**Short exercise A:**
Extract the overview of geospatial file formats word for word, in full.

**Extract provided:**
____________
Supports over 200 vector and raster formats.
Common vector file formats:
ESRI Shapefile: Multi-file format; limited by 2GB size, 255 columns, and 10-character names.
GeoJSON: JSON-based, supports coordinates; open format.
KML/KMZ: XML-based; used for Google Earth.
GPX: GPS data exchange.
FlatGeobuf: Fast, single-file with streaming capabilities.
Common raster file formats:
GeoTIFF: Popular raster format embedding CRS; supports COG (Cloud Optimized GeoTIFF) for efficient online access.
Arc ASCII: Text-based raster format with header and cell values.
Database formats:
SQLite/SpatiaLite: Lightweight relational database with spatial extensions.
ESRI FileGDB: Proprietary database format supporting feature classes and topology.
GeoPackage: Open standard SQLite-based lightweight spatial database for vector, raster, and non-spatial data.
Open standards by OGC (Open Geospatial Consortium):
Promotes transparency and user-driven development.
Formats like GML, KML, and GeoPackage adhere to OGC standards.
____________
**Short exercise B:**
From the listing, copy the stretch from the line containing "Cookie-Richtlinie (200, 1291)" through the final line of the listing, with both ends included.
____________
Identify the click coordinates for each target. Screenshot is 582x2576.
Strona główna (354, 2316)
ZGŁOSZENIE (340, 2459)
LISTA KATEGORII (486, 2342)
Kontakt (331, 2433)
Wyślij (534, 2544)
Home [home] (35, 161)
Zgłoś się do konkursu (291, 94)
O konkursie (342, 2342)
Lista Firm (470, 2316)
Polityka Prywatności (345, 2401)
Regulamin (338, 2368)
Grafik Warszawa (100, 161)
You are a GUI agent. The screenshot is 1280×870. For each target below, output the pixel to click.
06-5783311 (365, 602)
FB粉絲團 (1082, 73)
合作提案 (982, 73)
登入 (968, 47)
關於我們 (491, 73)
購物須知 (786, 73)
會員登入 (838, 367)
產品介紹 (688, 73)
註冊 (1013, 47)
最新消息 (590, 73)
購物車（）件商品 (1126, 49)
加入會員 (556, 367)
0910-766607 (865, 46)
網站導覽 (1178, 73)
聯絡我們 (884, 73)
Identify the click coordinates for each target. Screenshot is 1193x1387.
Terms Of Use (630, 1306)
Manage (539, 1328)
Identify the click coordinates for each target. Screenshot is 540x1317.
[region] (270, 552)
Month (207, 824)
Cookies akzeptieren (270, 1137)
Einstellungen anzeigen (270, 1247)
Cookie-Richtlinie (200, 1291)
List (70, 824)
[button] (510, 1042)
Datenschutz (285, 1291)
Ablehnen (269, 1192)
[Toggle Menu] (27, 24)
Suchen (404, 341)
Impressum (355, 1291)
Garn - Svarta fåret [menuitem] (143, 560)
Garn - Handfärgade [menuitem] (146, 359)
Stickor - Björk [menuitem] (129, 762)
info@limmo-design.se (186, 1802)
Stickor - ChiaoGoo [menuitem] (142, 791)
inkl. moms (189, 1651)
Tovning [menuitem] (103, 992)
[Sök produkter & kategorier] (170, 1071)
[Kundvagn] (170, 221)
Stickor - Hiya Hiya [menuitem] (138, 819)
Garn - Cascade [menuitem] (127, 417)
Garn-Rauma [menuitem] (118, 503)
____________
**Task response A:**
Supports over 200 vector and raster formats.
Common vector file formats:
ESRI Shapefile: Multi-file format; limited by 2GB size, 255 columns, and 10-character names.
GeoJSON: JSON-based, supports coordinates; open format.
KML/KMZ: XML-based; used for Google Earth.
GPX: GPS data exchange.
FlatGeobuf: Fast, single-file with streaming capabilities.
Common raster file formats:
GeoTIFF: Popular raster format embedding CRS; supports COG (Cloud Optimized GeoTIFF) for efficient online access.
Arc ASCII: Text-based raster format with header and cell values.
Database formats:
SQLite/SpatiaLite: Lightweight relational database with spatial extensions.
ESRI FileGDB: Proprietary database format supporting feature classes and topology.
GeoPackage: Open standard SQLite-based lightweight spatial database for vector, raster, and non-spatial data.
Open standards by OGC (Open Geospatial Consortium):
Promotes transparency and user-driven development.
Formats like GML, KML, and GeoPackage adhere to OGC standards.

**Task response B:**
Cookie-Richtlinie (200, 1291)
List (70, 824)
[button] (510, 1042)
Datenschutz (285, 1291)
Ablehnen (269, 1192)
[Toggle Menu] (27, 24)
Suchen (404, 341)
Impressum (355, 1291)
Garn - Svarta fåret [menuitem] (143, 560)
Garn - Handfärgade [menuitem] (146, 359)
Stickor - Björk [menuitem] (129, 762)
info@limmo-design.se (186, 1802)
Stickor - ChiaoGoo [menuitem] (142, 791)
inkl. moms (189, 1651)
Tovning [menuitem] (103, 992)
[Sök produkter & kategorier] (170, 1071)
[Kundvagn] (170, 221)
Stickor - Hiya Hiya [menuitem] (138, 819)
Garn - Cascade [menuitem] (127, 417)
Garn-Rauma [menuitem] (118, 503)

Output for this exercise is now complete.